La confusion des genres, le fantasme, la sexualité sont des sujets sensibles que Jean Genet ose aborder franchement dans Notre-Dame des Fleurs. Il n’a pas la vocation de plaire à un lectorat qu’il devine plus ou moins hostile au monde qu’il met en scène. Ses personnages de Divine/ Louis Culafroy et Notre-Dame des Fleurs/Adrien Baillon lui permettent de raconter l’univers des vagabonds, des criminels, des travestis et des prostitués, mais aussi de représenter des héros qui ne répondent pas à une certaine binarité. Il désigne Divine aussi bien par le masculin que le féminin par exemple. Quant à Notre-Dame des Fleurs, c’est un assassin qui porte un surnom féminin. Il vit au milieu des travestis et des prostitués, mais il a peur qu’on se moque de lui lorsqu’il porte lui-même une robe pour la première fois. Son triomphe dans cette tenue le pousse ensuite à accepter son identité multiple. Jean Genet l’écrit lui-même : « Je raffole des travestis » et quelques lignes plus bas, « J’aime l’imposture ». Le travestissement des personnages correspond à celui de l’auteur. La frontière entre la vérité et l’invention est mince, il est difficile de mêler le vrai du faux. Le masculin du féminin.
Avec l’évolution des mentalités, les questions d’identité et de genre sont plus souvent abordées et débattues, il existe moins de tabous qui amènent à porter un jugement de valeur sur le travestissement d’un homme. La nouvelle de Ruth Rendell, « Une nouvelle amie », le montre bien quand Christine surprend David en tenue féminine et qu’il lui explique : « Mais je n’ai pas envie d’être une femme. Simplement, ça me fait plaisir de m’habiller en femme de temps en temps. » Une fois la surprise passée, Christine juge simplement que David travesti est une belle femme et elle se fait une joie de sortir avec sa nouvelle amie. Cependant, le dévoilement qui annule la transformation, le retour de la nouvelle amie à David, renoue avec l’impossibilité amoureuse de Séraphine. Christine apprécie la femme incarnée par David, pas David lui-même.
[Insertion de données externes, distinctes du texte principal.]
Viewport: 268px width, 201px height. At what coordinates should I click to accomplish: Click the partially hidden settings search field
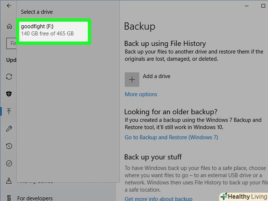(x=11, y=43)
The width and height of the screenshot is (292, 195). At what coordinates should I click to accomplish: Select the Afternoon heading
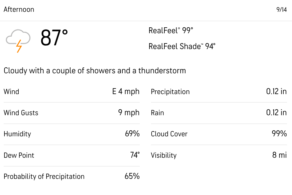coord(19,10)
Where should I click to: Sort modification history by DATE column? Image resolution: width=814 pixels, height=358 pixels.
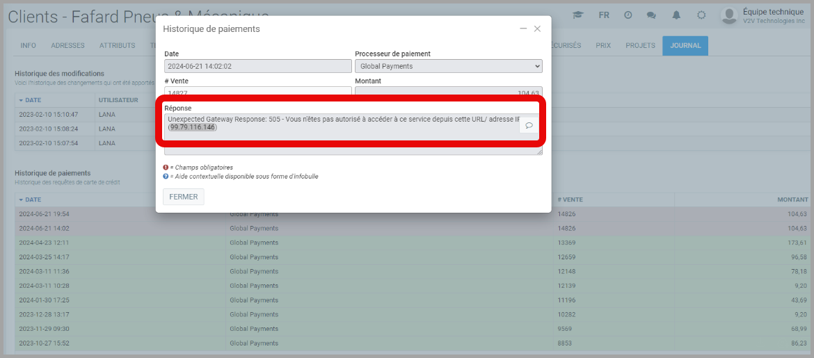31,100
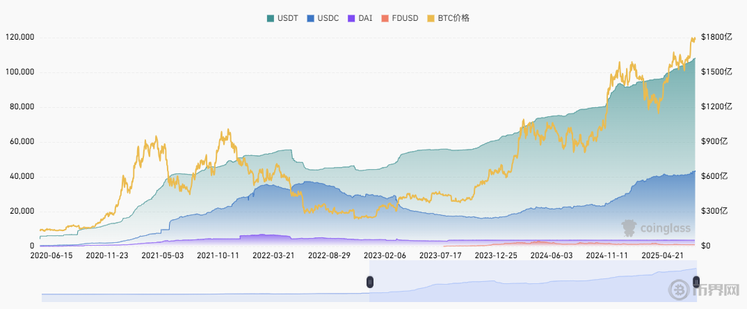Click the 2020-06-15 date label on x-axis

[51, 255]
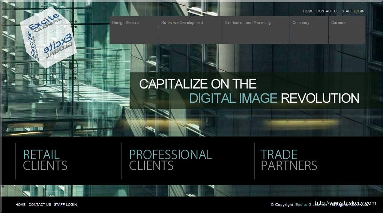Click the footer HOME link
The image size is (383, 213).
20,205
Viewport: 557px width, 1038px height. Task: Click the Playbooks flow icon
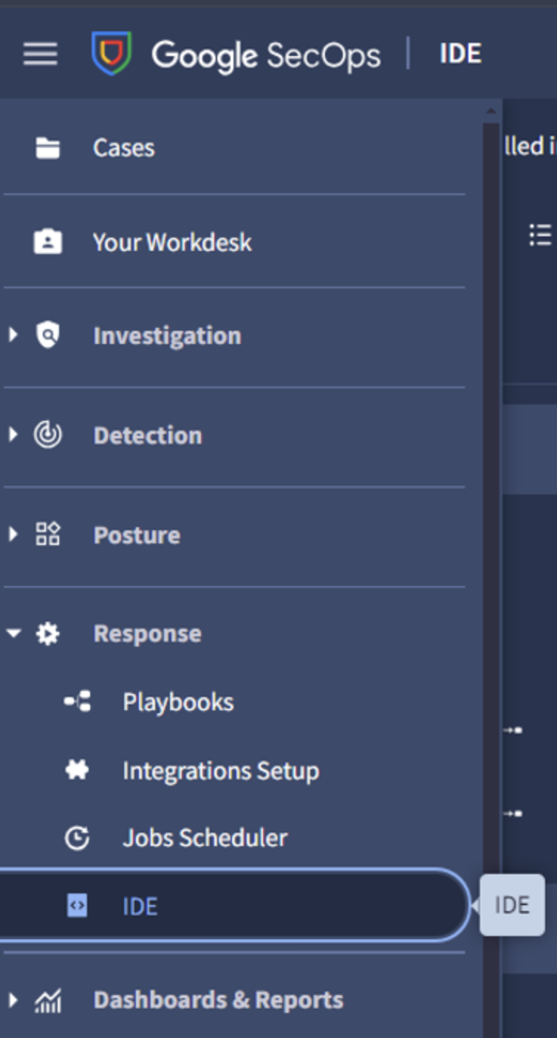pos(78,701)
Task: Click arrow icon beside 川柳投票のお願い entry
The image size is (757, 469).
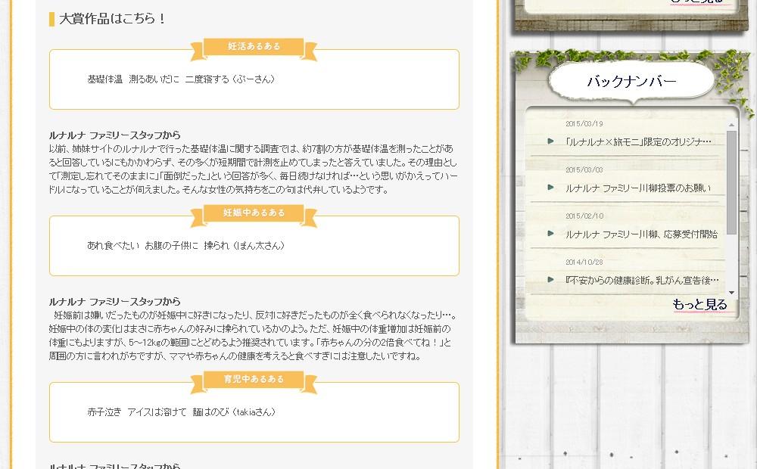Action: 551,188
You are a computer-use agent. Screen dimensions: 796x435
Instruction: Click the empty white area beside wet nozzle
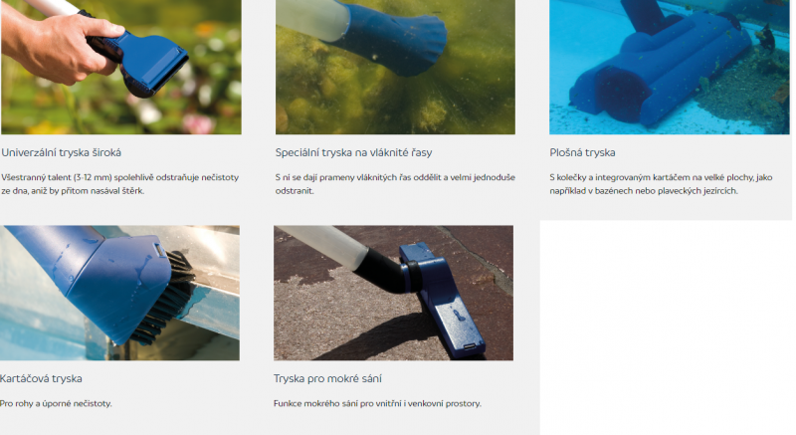click(x=666, y=327)
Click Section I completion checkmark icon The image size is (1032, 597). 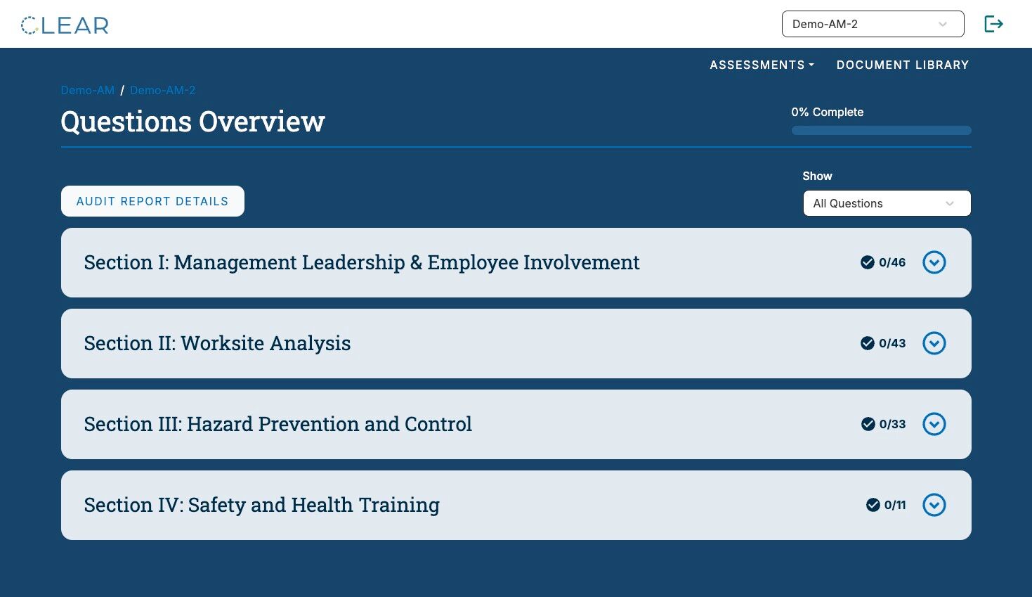tap(868, 262)
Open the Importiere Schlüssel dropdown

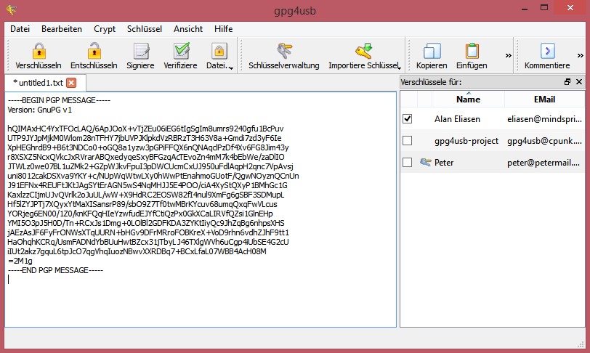399,68
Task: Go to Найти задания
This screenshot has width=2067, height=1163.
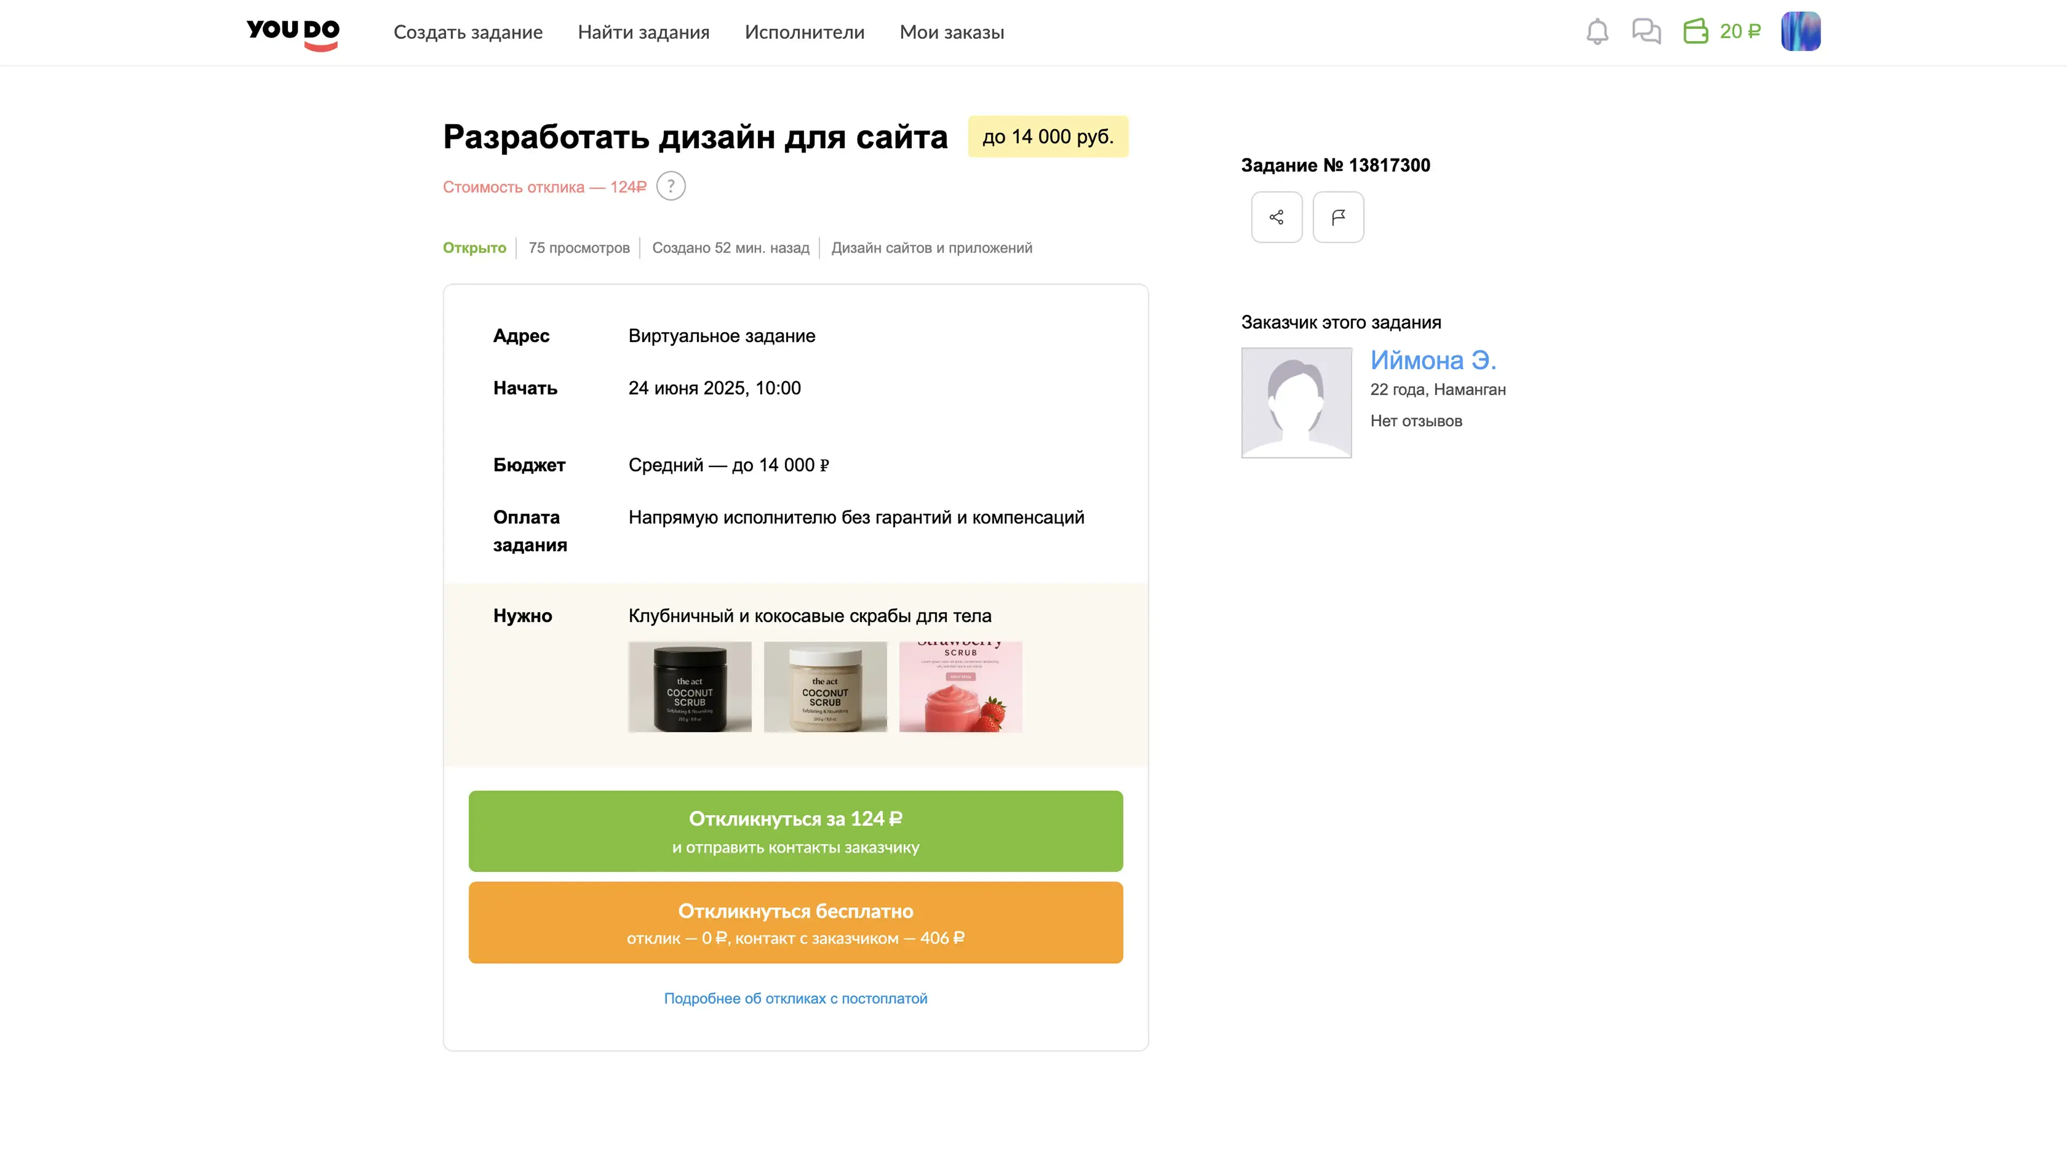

Sinon, le travestissement, même s’il ne se départit pas d’un aspect provocateur, paraît moins subversif et s’il est abordé dans la littérature contemporaine, c’est souvent par un biais historique, comme le fait Wesley Stace avec L’Infortunée dont l’intrigue se déroule au début du XIXème siècle. Il renoue également avec l’idée de spectacle quand il est évoqué à travers la représentation de drag queens, comme dans Jolis, jolis monstres de Julien Dufresne-Lamy.
L’idée de transgresser les codes, de brouiller la frontière entre le féminin et le masculin, de bousculer les préjugés persiste dans la représentation du travestissement, bien que les enjeux soient différents puisque la notion d’illégalité a disparu.